Massachusetts schools will reopen in the fall under a new state fire code aimed at curbing the amount of flammable artwork and decorations hanging in classrooms and hallways.
The rules, approved in mid-June by the state Board of Fire Prevention Regulations, follow a recent and sharp increase in school fires across the state.
The new rules replace older regulations that state fire-prevention officials said were largely ignored by schools. State officials say they plan to impose tougher enforcement measures with the new code.
In classrooms without sprinkler systems, teachers will be allowed to cover no more than one- fifth of the wall space with hanging paper displays that are not flame- resistant. Thirty percent of the walls can be covered with non-flame resistant paper displays in schools that have sprinklers throughout the building.
The rules are most restrictive regarding paper displays in hallways and large gathering areas such as gyms and auditoriums. In those areas, the new rules prohibit any flammable hangings, decorations, or displays, except in spaces with sprinklers. In areas with sprinklers, only 10 percent of the wall space can be covered with untreated paper artwork or decorations.
The rules have prompted some criticism from educators who worry that it will hamper student creativity and render classrooms barren.
But because the rules include doors, windows, blackboards, and whiteboards as part of the overall “wall areas,” and make exceptions for displays that are enclosed in glass cabinets, state fire officials argue that such concerns are unwarranted.

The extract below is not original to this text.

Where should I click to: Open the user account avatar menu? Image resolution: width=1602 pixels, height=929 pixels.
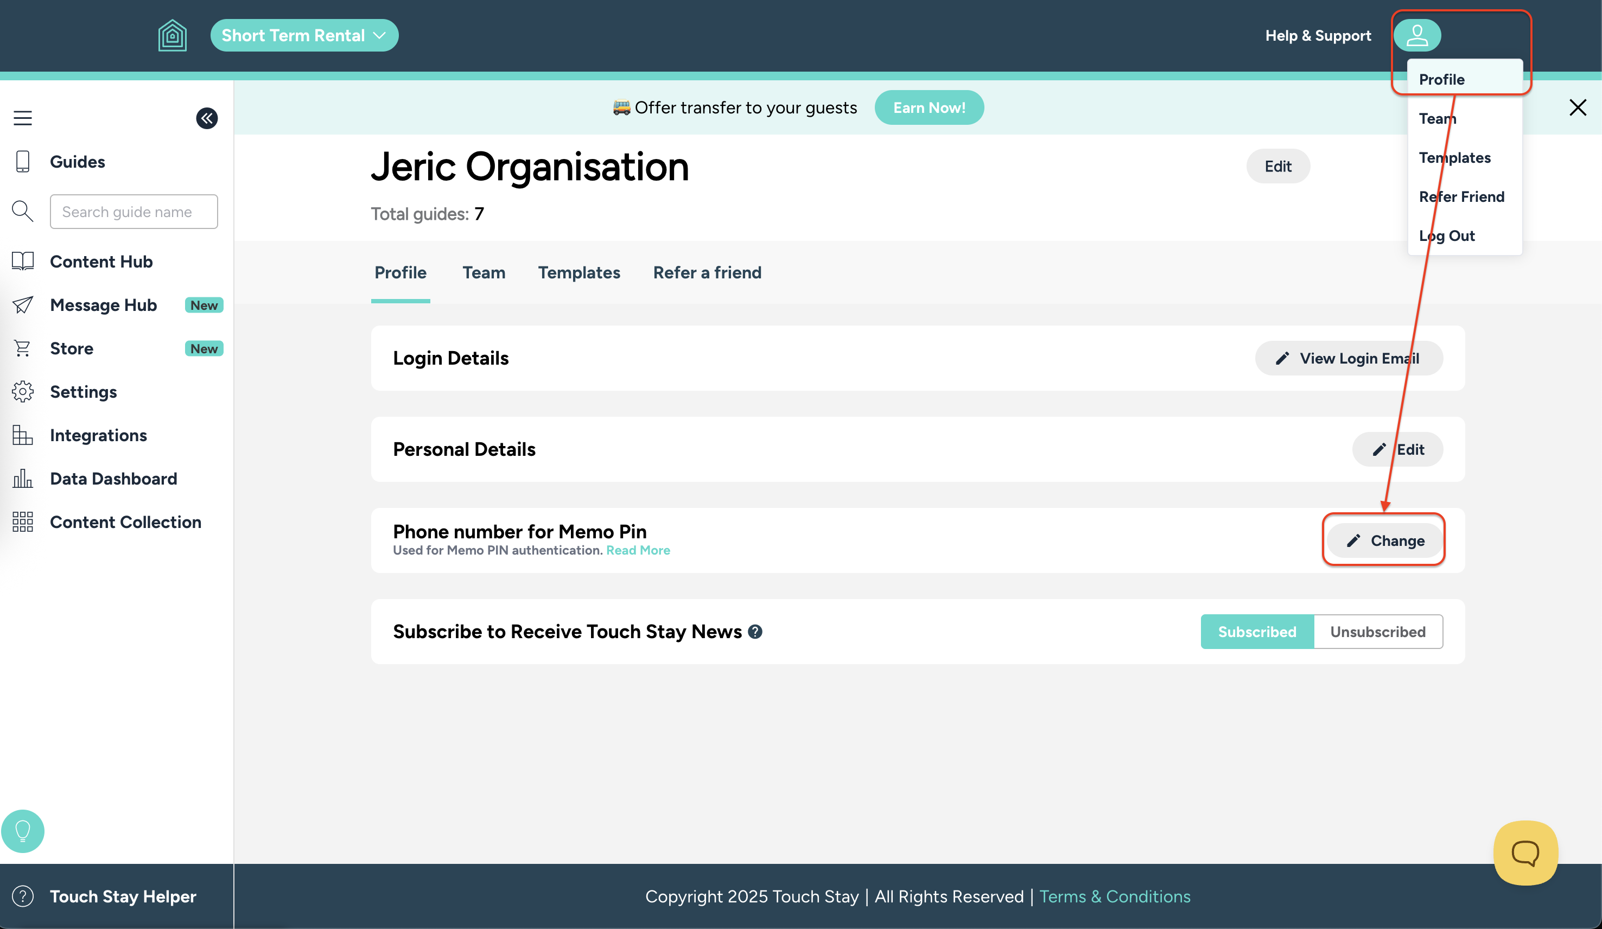tap(1416, 36)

“The criticism being leveled is that you’re going to see barren classrooms as a result of this rule, but that’s just not the case,” state Fire Marshal Stephen D. Coan said.
Other observers question the necessity of the rules.
“It’s always hard to criticize the judgement of fire and safety officials, but a lot of people in Massachusetts consider this to be over-the-top and overregulation,” said Glenn Koocher, the executive director of the Boston- based Massachusetts Association of School Committees.
Mr. Coan argued that the latest available state fire data underscore the need for the restrictions and tougher enforcement.
In 2000, 203 fires were reported in Massachusetts public and private schools, a 26 percent increase from the previous year. The blazes caused 16 injuries and about $1.2 million in total damages, according to the fire marshal’s office.
The Arson Problem
“More than half of those fires were lit intentionally,” Mr. Coan said, “and done so with the most readily available flammable material. So, this is an issue for our state.”
State fire data also show that some 65 percent of the fires in 2000 happened in schools without sprinkler systems, and most broke out during lunch.
The Massachusetts rules replace more restrictive regulations that permitted virtually no display of untreated paper in schools. But the old code was widely ignored by schools, Mr. Coan said, and was “unenforced and unenforceable.”
Nearly a year in the making, the new code mirrors standards proposed by the National Fire Protection Association, an international nonprofit group based in Quincy, Mass., that advocates and provides model fire- prevention codes, research, education, and training.
The Massachusetts rules are expected to take effect this month. Before schools reopen, the state fire marshal’s office will work with local fire departments to explain the regulations to schools and promote enforcement.